A mais recente onda de violência no Líbano já passa de três meses e as necessidade humanitárias aumentam a cada dia de conflito, segundo o coordenador humanitário da ONU no país, Imran Riza.
Por isso, as Nações Unidas lançaram um novo apelo nesta sexta-feira no valor de US$ 331,5 milhões adicionais para ajudar 1,4 milhão de libaneses em situação de crise.
Segundo agências de notícias, ataques letais seguem tanto pelas forças de Israel como pelos combatentes do Hezbollah, a despeito do anúncio de um novo cessar-fogo mediado pelos Estados Unidos, nesta quinta-feira.
Falando de Beirute, Riza expressou choque com a devastação causada por ataques aéreos e com drones, além de bombardeios.

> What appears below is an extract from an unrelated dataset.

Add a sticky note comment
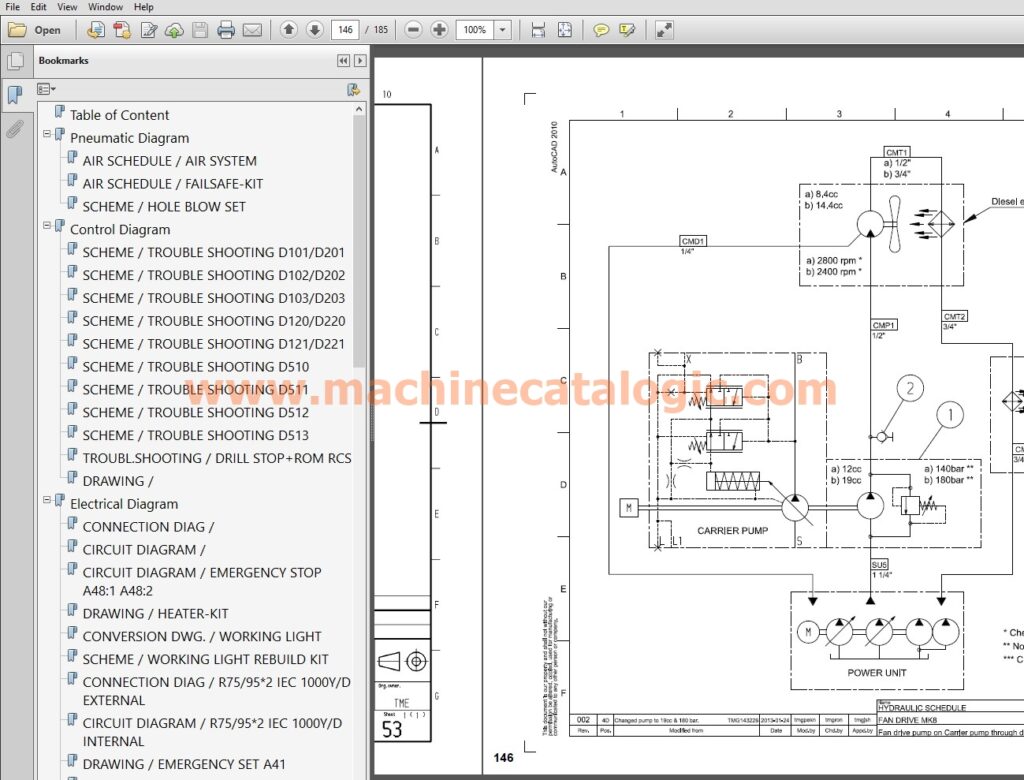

Foram atingidos hospitais e clínicas e prédios governamentais ficaram destruídos. Outras consequências foram terras agrícolas queimadas, estações de tratamento de água demolidas e escolas tiveram de ser transformadas em abrigos.
Nos últimos três meses, mais de 3,5 mil pessoas foram mortas e cerca de 10 mil ficaram feridas. Quase um milhão permanecem desabrigadas.

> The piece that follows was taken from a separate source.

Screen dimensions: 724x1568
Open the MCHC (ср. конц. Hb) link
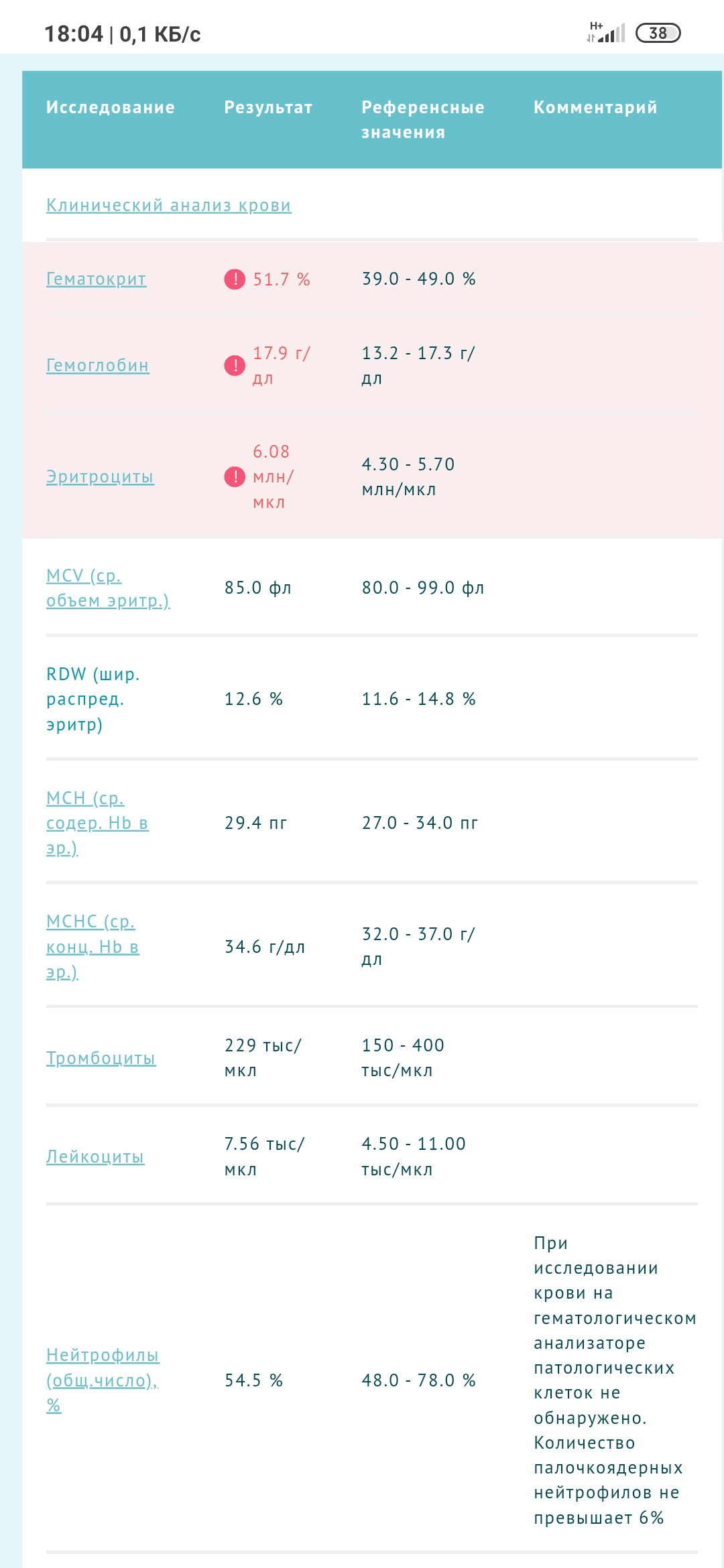tap(93, 946)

O coordenador humanitário da ONU no Líbano ressaltou o trauma profundo e duradouro do deslocamento recorrente enfrentado pelas famílias, a falta de abrigo adequado e a incerteza sobre a possibilidade de retornar para casa.

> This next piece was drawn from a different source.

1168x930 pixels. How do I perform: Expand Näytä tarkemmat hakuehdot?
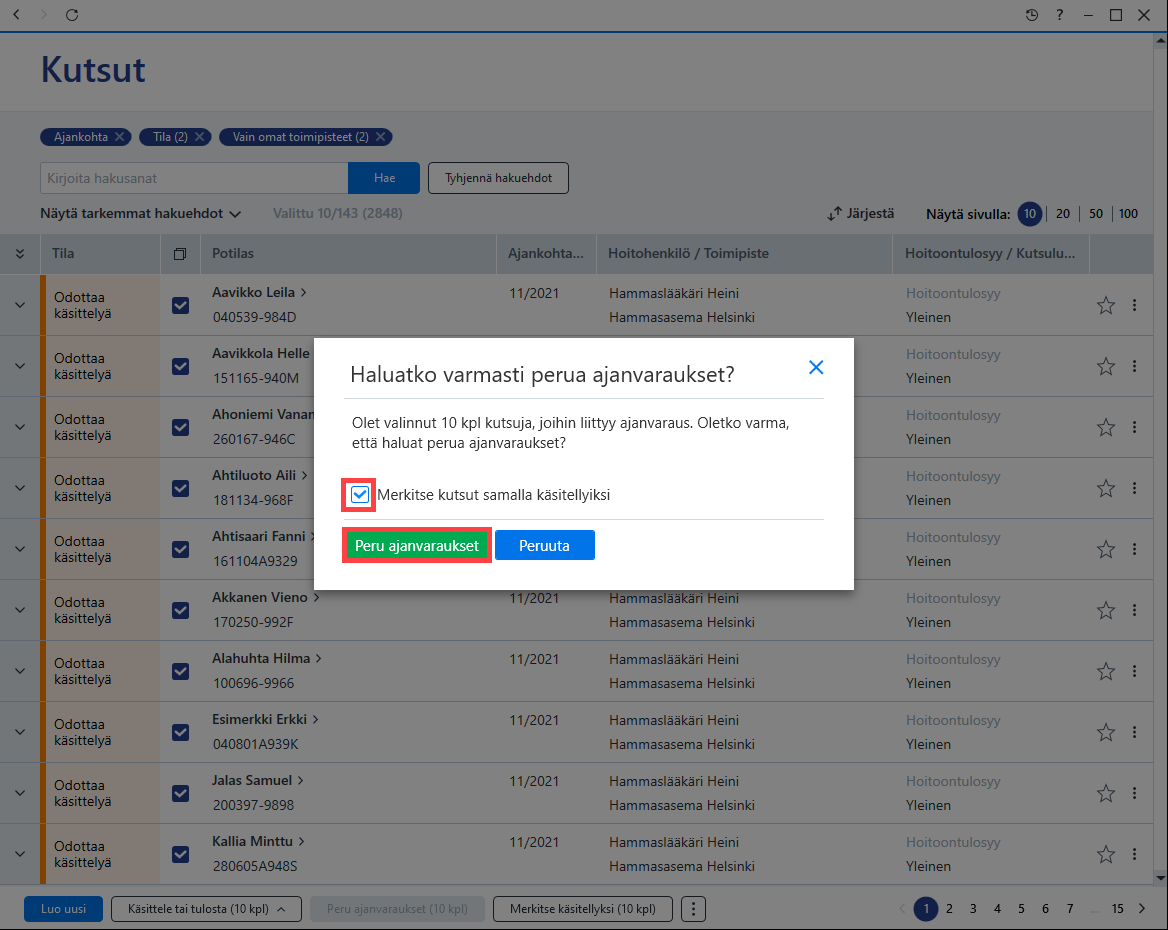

De acordo com ele, fornecer assistência humanitária essencial nessas condições é extremamente complexo e exige um aumento urgente no apoio aos mais vulneráveis.
Assim como em outros conflitos, o deslocamento em massa aumentou os riscos para mulheres e meninas em todo o Líbano.
O diretor executivo adjunto do Fundo de População das Nações Unidas, Unfpa, Andrew Saberton, disse que “os abrigos superlotados carecem de privacidade, saneamento adequado e medidas básicas de proteção”.
Falando do Cairo por videoconferência, ele destacou que mais de 600 mil mulheres e meninas estão sob risco de sofrer violência de gênero.
Além disso, estima-se cerca de 1,8 mil partos todos os meses no Líbano. Saberton alertou que as instalações de saúde continuam sendo atacadas e que hospitais e centros de saúde primários foram obrigados a fechar.
Sabertou explicou que, nesse contexto, as mulheres estão tendo cada vez mais dificuldades para acessar a serviços essenciais de saúde materna.